Parameterising our Rmd file

Instead of changing the include option in the setup chunk in the YAML header we can specify a params parameter with name of our choosing and pass it to knitr::opts_chunk(include) as follows.

---
title: "Example exercise"
author: "My Name"
output: html_document
params:
  solutions: FALSE
---

```{r setup, include=FALSE}
knitr::opts_chunk$set(include = params$solutions)
```
<!-- ...Rest of document... -->

To generate both questions and solutions output documents from the single Rmd file we could run the following code at an R prompt.

rmarkdown::render("exercise.Rmd", params = list(solutions = FALSE))
rmarkdown::render("exercise.Rmd", 
                  output_file = "exercise-solutions", 
                  params = list(solutions = TRUE))

Parameterising a Quarto document

Quarto documents can also use the same parameterisation. The parameters can be changed as arguments to the command line interface or input in a params.yml file as described here.

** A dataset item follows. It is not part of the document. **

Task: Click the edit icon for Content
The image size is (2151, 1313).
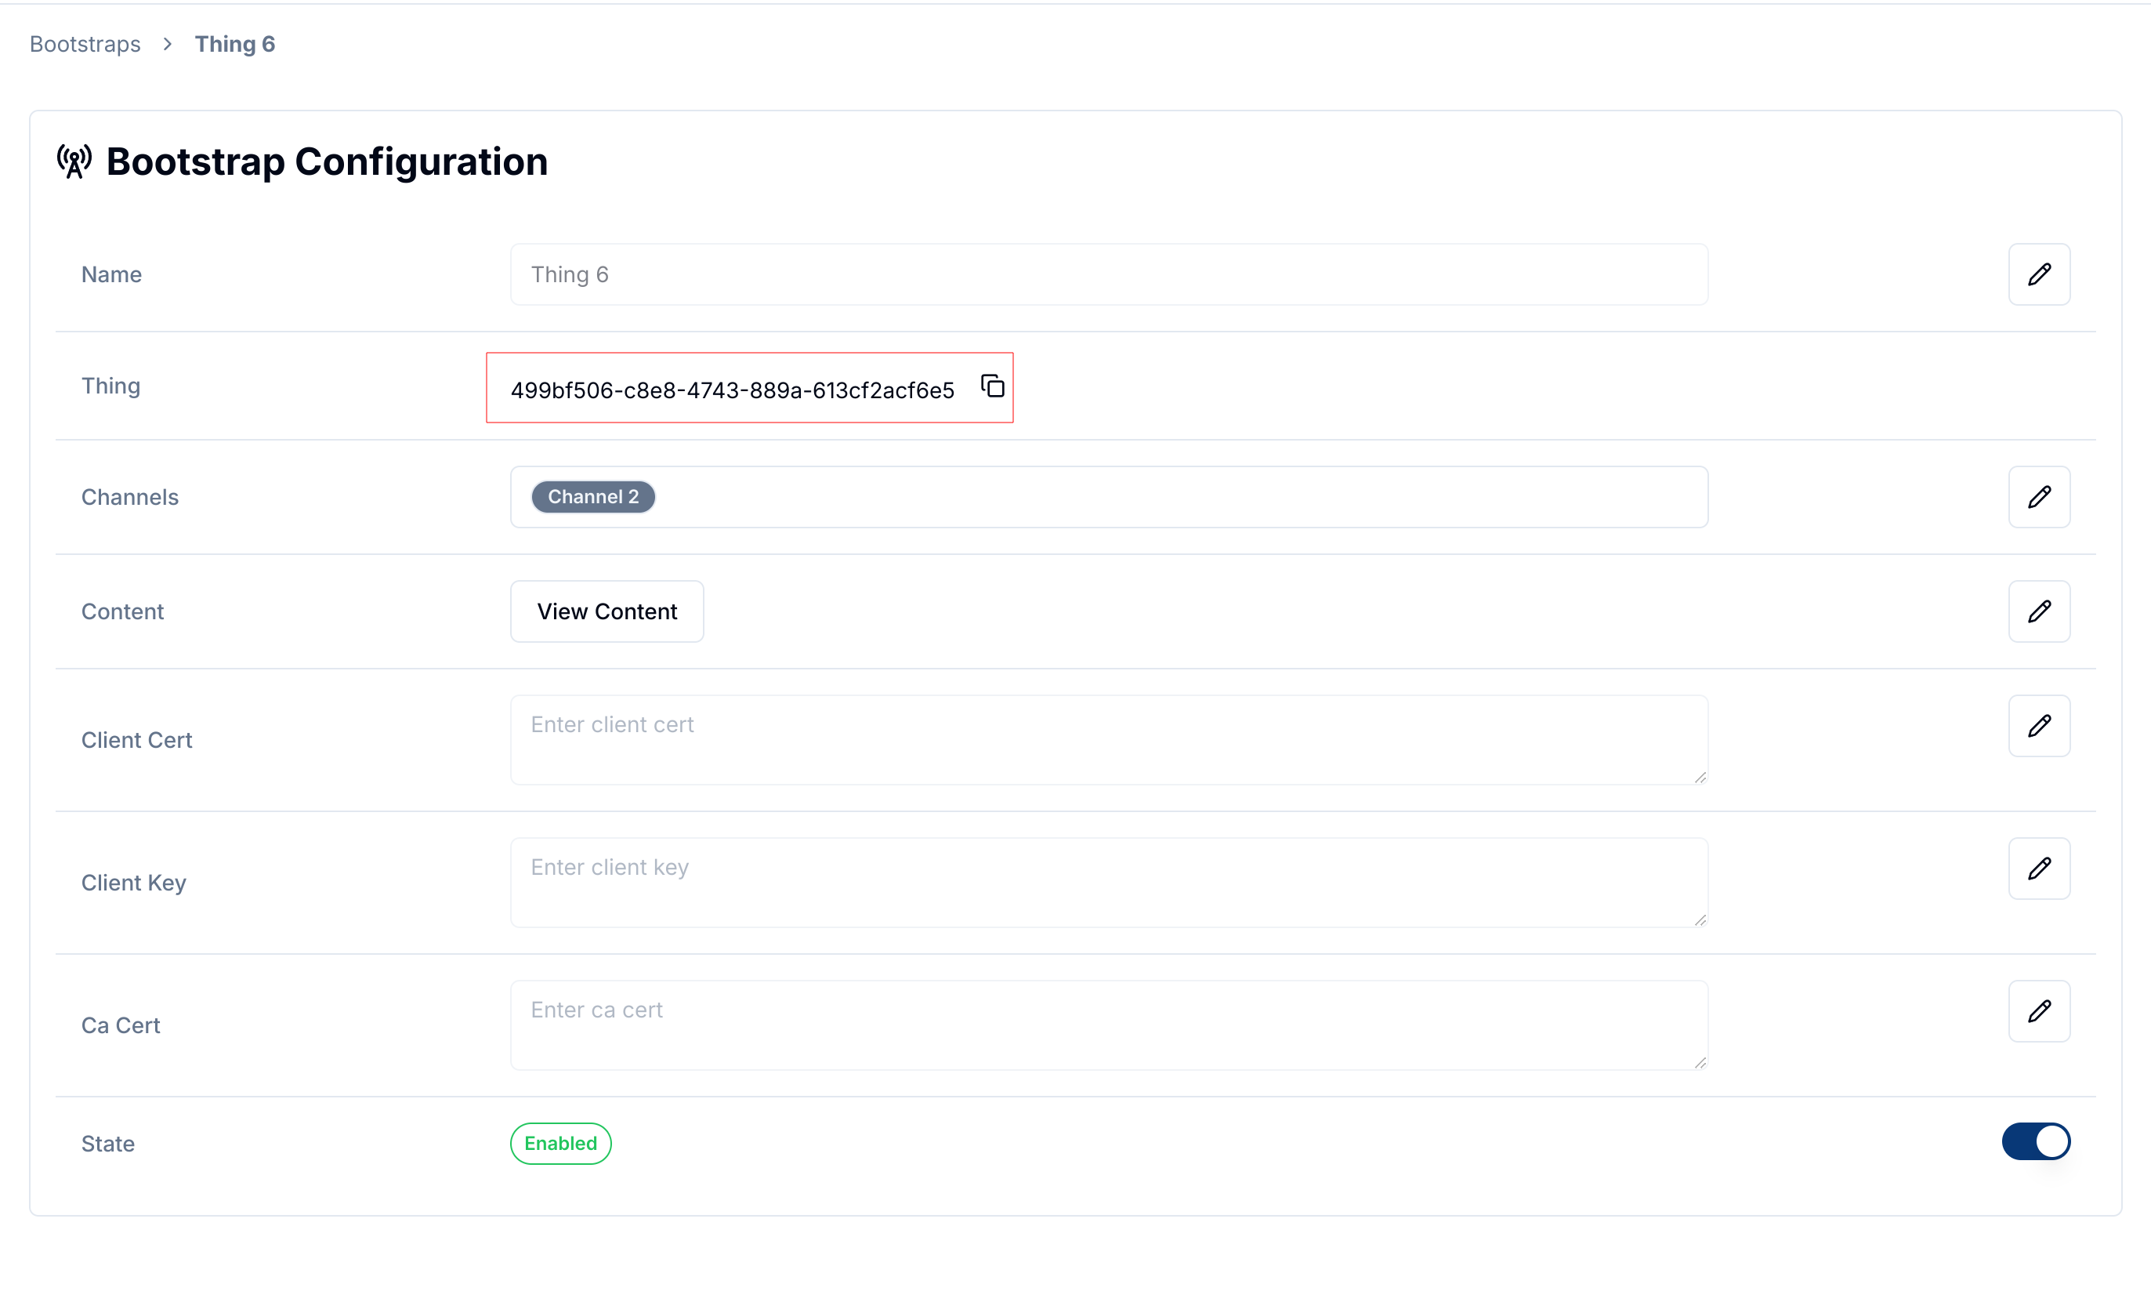Action: (2039, 611)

For example, we may invoke the Quarto CLI as follows.

quarto render exercise.qmd -P solutions:TRUE

Or as follows if params.yml contains the line solutions: TRUE.

quarto render exercise.qmd --execute-params params.yml

Or rendering using the quarto R package we can change the parameters as follows. To generate the questions output document we run.

quarto::quarto_render("exercise.qmd", execute_params = list(solutions = "FALSE"))

And to generate the solutions output document we could run.

quarto::quarto_render("exercise.qmd", 
                      output_file = "exercise-solutions.html",
                      execute_params = list(solutions = "TRUE"))

Customising the RStudio Knit button

The knitexercise package provides the knit_exercise() function to customise the Knit button in the RStudio Source pane. Its use is specified in the YAML header of the Rmd file as follows.

---
title: "Example exercise"
author: "My Name"
output: html_document
params:
  solutions: FALSE
knit: knitexercise::knit_exercise
---

This function sets knitr::opts_chunk(include). If knitting with the Knit button, when solutions: is set to TRUE it adds the suffix -solutions to the output filename before the file extension.

Customising the Knit button is described by Yihui Xie here.